Kidney diseases, as I mentioned earlier, are frequent in patients with other pathologies, so the first activity concerns the annual control and screening of people suffering from diabetes, hypertension and cardiovascular problems (not to mention to name just a few, editor’s note). An important element is to follow a correct lifestyle, trying to be as less sedentary as possible and avoiding dietary errors, in particular an excess of salt. When we talk about prevention, we must also avoid taking medication, if they are not recommended and prescribed, avoid protein supplements and potentially toxic substances such as certain painkillers which are not strictly indicated. This concept also applies to young people.

Nutrition advice?
Nutrition is defined by the degree of renal failure. When kidney failure occurs, the diet we prescribe is generally normocaloric and progressively lower in animal protein. The amount of protein is reduced through foods such as starches, pasta, and bread, supplemented with a-protein products, with a low protein count inside. It is important to maintain the correct caloric load in order to avoid malnutrition. In practice, in chronic renal failure, from stage 3, we tend to prescribe a low-protein diet.

And the water consumption?
Basically, there is the concept that the kidney needs water, especially during periods of increased sweating and physical exertion. In healthy subjects, it is recommended to drink at least 1.5 liters of water a day, always remembering the importance of fruits and vegetables which are foods rich in water.

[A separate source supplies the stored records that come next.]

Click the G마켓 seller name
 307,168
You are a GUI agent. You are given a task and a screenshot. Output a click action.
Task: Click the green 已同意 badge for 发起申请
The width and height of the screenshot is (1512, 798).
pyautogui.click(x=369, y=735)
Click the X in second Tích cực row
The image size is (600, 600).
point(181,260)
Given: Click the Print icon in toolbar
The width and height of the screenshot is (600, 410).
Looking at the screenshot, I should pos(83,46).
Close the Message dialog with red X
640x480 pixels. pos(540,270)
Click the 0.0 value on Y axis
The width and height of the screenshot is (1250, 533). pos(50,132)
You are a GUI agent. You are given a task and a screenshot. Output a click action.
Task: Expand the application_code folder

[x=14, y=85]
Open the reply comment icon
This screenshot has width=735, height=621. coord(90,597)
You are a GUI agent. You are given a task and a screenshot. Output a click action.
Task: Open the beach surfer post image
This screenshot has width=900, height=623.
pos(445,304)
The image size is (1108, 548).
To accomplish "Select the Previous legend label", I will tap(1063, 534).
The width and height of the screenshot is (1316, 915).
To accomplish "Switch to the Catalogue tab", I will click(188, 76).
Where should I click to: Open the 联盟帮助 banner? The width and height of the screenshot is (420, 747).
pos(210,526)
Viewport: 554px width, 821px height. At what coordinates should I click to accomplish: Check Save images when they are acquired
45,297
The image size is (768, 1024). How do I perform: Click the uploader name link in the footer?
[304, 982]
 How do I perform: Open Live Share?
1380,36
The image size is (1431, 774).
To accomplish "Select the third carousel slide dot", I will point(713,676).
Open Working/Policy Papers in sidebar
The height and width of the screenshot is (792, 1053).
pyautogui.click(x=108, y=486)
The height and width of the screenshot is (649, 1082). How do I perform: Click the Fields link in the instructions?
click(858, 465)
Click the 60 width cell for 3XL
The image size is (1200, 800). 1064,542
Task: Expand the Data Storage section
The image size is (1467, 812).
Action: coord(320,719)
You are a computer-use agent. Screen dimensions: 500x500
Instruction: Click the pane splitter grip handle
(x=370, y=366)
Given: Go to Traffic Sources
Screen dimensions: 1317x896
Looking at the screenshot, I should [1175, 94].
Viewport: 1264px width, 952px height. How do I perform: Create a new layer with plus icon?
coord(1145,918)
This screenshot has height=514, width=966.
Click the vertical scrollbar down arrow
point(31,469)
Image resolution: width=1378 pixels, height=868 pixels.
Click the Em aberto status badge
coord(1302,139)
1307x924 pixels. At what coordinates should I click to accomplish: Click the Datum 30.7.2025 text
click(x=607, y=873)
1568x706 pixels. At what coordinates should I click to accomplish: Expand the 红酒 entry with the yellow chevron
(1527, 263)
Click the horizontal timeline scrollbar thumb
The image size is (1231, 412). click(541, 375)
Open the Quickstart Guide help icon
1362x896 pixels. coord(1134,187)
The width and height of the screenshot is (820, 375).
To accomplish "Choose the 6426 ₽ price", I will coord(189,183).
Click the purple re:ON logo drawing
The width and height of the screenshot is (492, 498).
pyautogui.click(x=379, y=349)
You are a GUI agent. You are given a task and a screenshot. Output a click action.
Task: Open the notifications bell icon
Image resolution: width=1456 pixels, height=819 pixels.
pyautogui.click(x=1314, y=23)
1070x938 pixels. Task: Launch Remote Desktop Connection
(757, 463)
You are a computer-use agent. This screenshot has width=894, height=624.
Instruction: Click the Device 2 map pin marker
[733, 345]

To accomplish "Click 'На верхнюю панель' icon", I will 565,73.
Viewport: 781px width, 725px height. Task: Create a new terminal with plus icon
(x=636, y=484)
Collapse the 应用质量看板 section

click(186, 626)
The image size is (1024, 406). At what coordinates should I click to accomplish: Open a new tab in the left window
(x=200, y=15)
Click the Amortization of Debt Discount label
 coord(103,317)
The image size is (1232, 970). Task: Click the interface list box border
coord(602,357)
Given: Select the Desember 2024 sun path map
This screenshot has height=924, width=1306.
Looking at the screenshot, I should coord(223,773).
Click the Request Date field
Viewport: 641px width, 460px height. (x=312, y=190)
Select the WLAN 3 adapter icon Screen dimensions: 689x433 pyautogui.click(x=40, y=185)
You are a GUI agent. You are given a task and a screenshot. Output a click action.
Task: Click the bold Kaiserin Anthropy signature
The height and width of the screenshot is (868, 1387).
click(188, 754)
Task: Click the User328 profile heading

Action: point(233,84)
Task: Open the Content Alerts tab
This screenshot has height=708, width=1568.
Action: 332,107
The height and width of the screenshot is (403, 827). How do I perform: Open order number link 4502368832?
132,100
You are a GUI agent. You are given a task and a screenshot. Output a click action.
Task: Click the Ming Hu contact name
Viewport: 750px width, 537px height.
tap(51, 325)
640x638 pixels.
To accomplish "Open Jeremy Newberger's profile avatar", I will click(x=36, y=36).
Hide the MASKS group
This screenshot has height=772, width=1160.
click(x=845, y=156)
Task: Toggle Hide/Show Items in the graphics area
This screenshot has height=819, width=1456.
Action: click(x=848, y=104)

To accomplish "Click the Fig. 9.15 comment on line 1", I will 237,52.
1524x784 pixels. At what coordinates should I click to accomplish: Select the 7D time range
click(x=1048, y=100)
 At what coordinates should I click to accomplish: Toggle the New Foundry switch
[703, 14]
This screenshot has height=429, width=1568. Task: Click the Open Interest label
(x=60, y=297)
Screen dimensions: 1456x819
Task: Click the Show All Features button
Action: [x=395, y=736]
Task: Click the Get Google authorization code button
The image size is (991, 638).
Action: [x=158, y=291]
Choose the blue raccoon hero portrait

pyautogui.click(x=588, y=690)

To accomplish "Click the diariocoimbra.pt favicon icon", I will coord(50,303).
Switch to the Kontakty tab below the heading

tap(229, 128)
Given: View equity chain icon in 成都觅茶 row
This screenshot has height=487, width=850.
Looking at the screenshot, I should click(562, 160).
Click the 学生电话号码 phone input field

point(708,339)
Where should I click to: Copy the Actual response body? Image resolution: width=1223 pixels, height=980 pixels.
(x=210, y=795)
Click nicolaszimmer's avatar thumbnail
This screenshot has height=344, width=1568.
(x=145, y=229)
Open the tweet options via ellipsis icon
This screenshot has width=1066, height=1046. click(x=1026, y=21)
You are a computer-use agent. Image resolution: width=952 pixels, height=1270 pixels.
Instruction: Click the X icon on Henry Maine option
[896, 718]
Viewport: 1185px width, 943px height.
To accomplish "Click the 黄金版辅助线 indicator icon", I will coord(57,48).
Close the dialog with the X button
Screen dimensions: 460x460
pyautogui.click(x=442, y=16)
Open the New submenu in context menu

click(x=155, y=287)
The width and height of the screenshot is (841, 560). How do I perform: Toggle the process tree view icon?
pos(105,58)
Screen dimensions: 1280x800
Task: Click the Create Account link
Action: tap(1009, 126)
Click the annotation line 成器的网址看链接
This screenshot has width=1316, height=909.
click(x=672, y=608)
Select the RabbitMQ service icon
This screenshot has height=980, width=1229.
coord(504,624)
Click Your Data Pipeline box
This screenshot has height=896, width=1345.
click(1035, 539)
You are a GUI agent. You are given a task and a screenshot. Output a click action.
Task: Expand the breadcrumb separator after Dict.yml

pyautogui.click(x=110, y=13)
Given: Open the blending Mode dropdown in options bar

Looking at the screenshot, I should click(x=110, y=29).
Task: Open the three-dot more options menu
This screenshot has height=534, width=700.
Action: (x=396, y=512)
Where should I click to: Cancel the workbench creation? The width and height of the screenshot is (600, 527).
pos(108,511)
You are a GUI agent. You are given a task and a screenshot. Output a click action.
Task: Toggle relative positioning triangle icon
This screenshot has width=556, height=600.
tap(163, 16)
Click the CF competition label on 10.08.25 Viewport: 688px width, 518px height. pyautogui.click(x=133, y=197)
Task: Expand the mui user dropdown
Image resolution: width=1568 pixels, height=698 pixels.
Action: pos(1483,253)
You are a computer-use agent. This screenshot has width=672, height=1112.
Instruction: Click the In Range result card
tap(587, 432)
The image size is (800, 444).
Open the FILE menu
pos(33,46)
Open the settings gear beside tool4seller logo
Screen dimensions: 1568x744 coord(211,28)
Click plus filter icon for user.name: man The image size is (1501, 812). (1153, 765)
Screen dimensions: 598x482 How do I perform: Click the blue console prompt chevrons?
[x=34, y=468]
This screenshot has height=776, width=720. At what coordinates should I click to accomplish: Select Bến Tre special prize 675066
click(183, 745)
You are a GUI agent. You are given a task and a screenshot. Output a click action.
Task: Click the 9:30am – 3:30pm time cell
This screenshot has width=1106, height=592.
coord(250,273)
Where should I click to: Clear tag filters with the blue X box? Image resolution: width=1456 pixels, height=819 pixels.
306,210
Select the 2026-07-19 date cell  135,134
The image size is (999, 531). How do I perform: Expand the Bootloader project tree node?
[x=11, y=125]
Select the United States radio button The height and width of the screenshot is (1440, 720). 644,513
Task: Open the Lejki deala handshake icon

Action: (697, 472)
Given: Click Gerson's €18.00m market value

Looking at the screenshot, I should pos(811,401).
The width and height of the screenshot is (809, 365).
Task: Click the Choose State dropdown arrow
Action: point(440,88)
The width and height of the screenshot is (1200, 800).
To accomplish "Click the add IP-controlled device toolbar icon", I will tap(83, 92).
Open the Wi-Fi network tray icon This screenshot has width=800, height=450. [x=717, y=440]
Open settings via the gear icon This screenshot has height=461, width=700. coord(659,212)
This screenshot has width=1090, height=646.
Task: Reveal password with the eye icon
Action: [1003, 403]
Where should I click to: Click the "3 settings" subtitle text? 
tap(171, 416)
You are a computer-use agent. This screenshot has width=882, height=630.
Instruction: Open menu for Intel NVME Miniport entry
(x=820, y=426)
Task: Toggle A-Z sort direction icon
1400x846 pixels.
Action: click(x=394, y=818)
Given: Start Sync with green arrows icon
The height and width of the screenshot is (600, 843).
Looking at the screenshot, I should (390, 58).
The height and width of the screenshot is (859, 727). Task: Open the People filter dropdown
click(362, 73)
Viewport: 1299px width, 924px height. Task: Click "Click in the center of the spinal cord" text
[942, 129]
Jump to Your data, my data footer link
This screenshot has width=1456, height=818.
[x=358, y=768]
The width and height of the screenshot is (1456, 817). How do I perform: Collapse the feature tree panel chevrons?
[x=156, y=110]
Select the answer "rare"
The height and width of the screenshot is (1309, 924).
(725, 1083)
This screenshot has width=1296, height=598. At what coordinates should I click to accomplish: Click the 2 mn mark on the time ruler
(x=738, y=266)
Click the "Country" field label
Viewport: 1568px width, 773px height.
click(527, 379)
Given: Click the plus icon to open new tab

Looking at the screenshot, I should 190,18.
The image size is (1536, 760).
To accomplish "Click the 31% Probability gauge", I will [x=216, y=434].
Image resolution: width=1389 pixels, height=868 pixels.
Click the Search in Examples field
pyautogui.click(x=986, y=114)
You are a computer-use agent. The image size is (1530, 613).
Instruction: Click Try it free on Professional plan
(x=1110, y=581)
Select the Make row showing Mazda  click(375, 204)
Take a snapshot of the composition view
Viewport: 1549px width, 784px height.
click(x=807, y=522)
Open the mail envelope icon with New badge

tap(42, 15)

What about kidney disease?
Water intake should be modulated according to renal function and excretion capacity. In case of comorbidities, such as heart failure, fluid intake should be limited. The dialysis patient, for example, must avoid an excess of liquids because diuresis is practically absent; the amount of water accumulates in the body and must then be artificially eliminated by dialysis.

Risk of death?
In a patient with renal insufficiency, the risk of death from cardiovascular disease gradually increases as renal function is impaired, up to ten times higher than that of the general population.